__About this exercise__
Filter the listing below down to the lines holding the word "Given", and copy those lines.

Records for the exercise below:

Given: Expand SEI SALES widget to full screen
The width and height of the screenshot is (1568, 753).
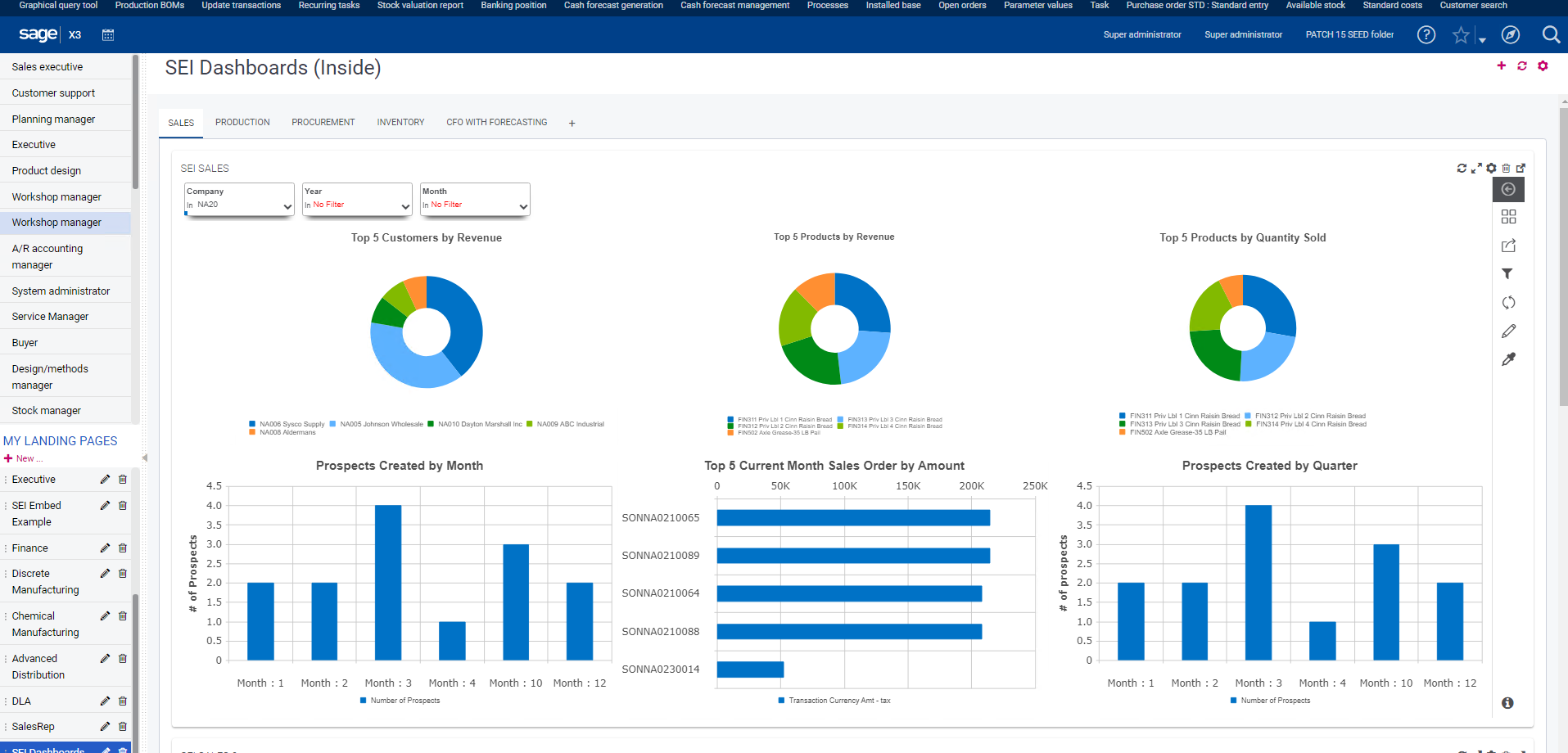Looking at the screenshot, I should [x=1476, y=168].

End of Records for the exercise.
Records for the exercise below:

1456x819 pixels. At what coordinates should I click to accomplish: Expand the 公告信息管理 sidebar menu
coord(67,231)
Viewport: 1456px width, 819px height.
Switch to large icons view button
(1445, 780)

End of Records for the exercise.
Records for the exercise below:

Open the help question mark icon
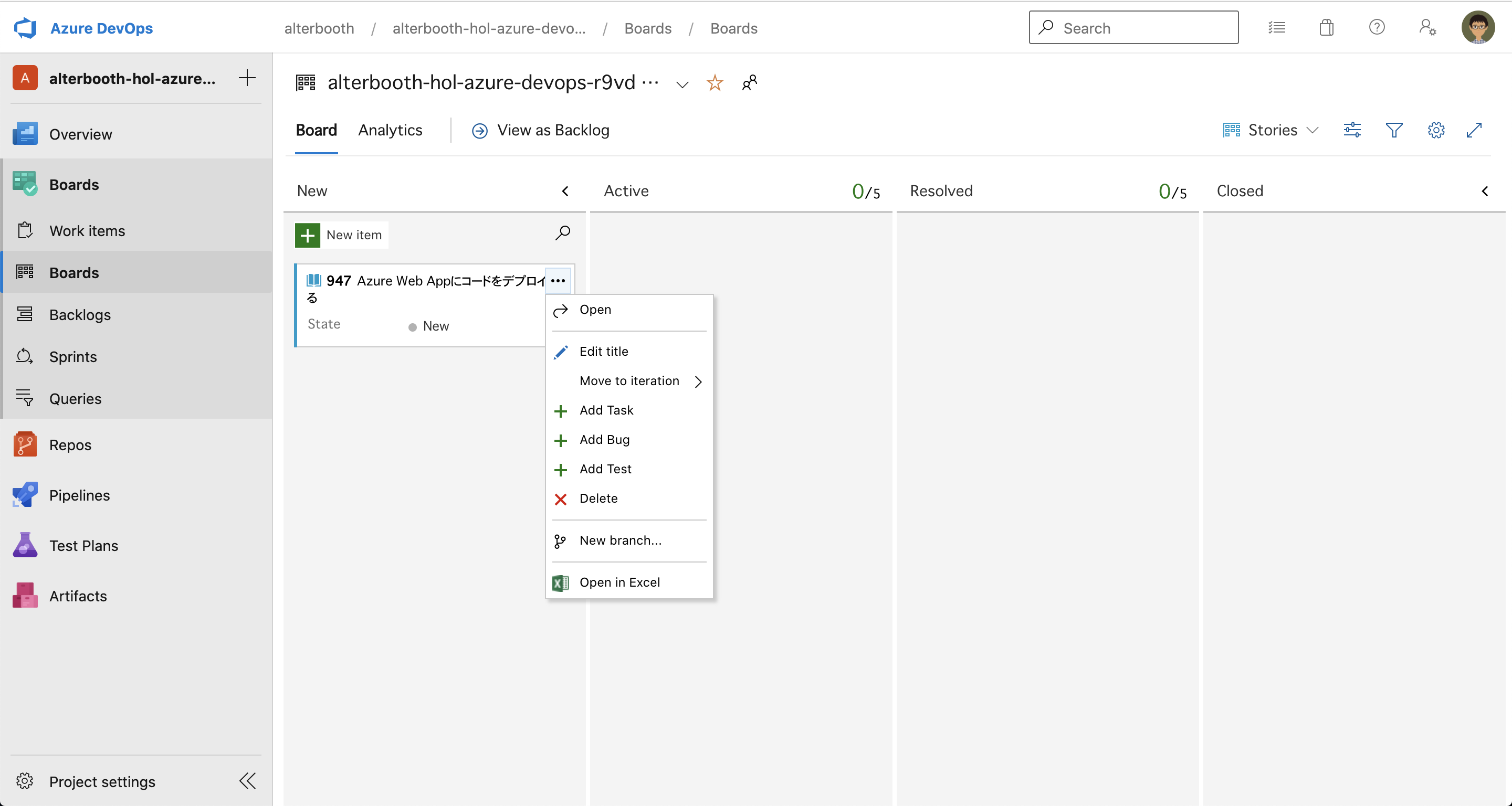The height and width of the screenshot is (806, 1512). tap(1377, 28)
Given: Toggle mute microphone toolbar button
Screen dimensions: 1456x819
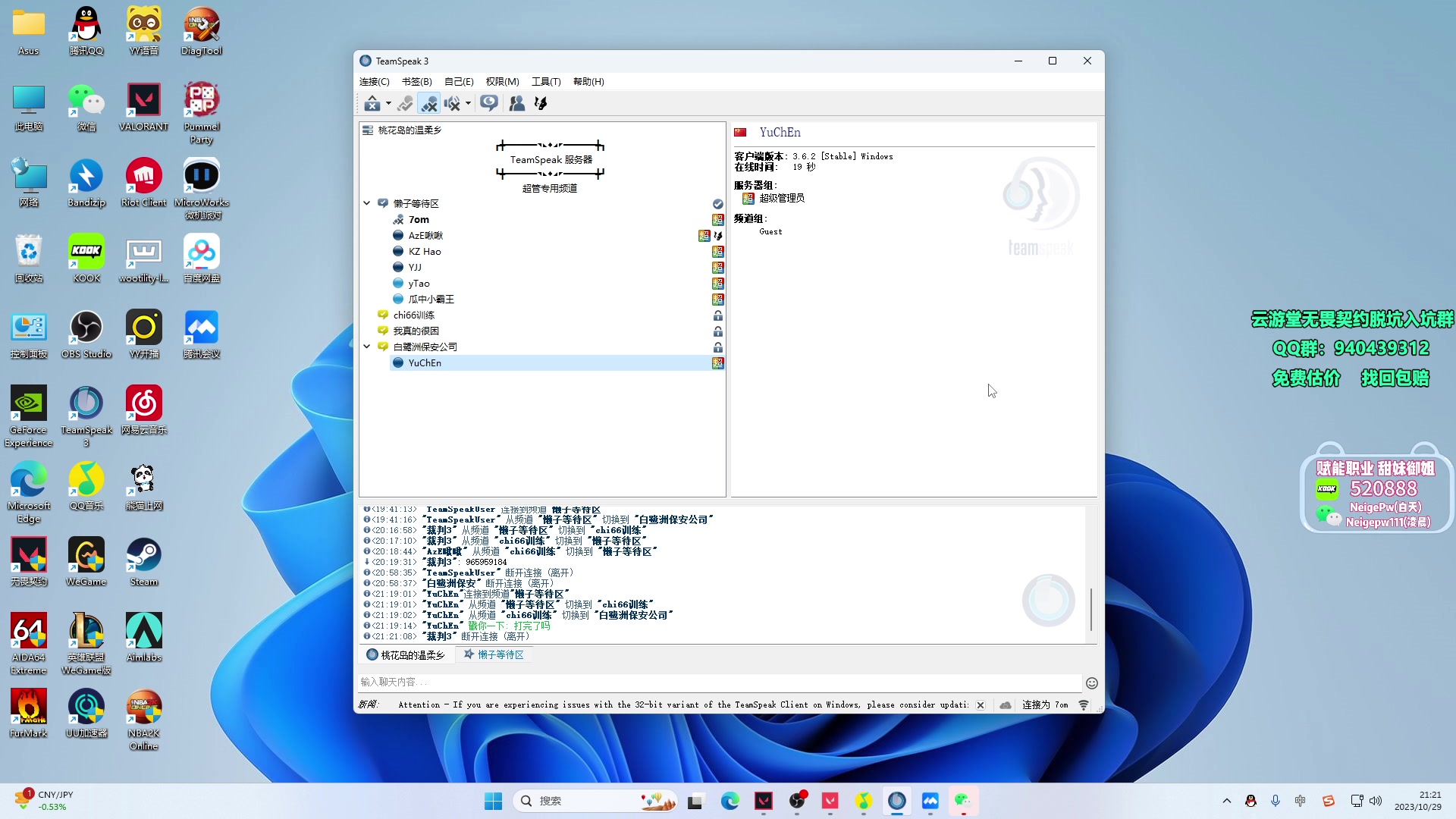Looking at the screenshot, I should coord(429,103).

End of Records for the exercise.

__Response__
Given: Expand SEI SALES widget to full screen
Given: Toggle mute microphone toolbar button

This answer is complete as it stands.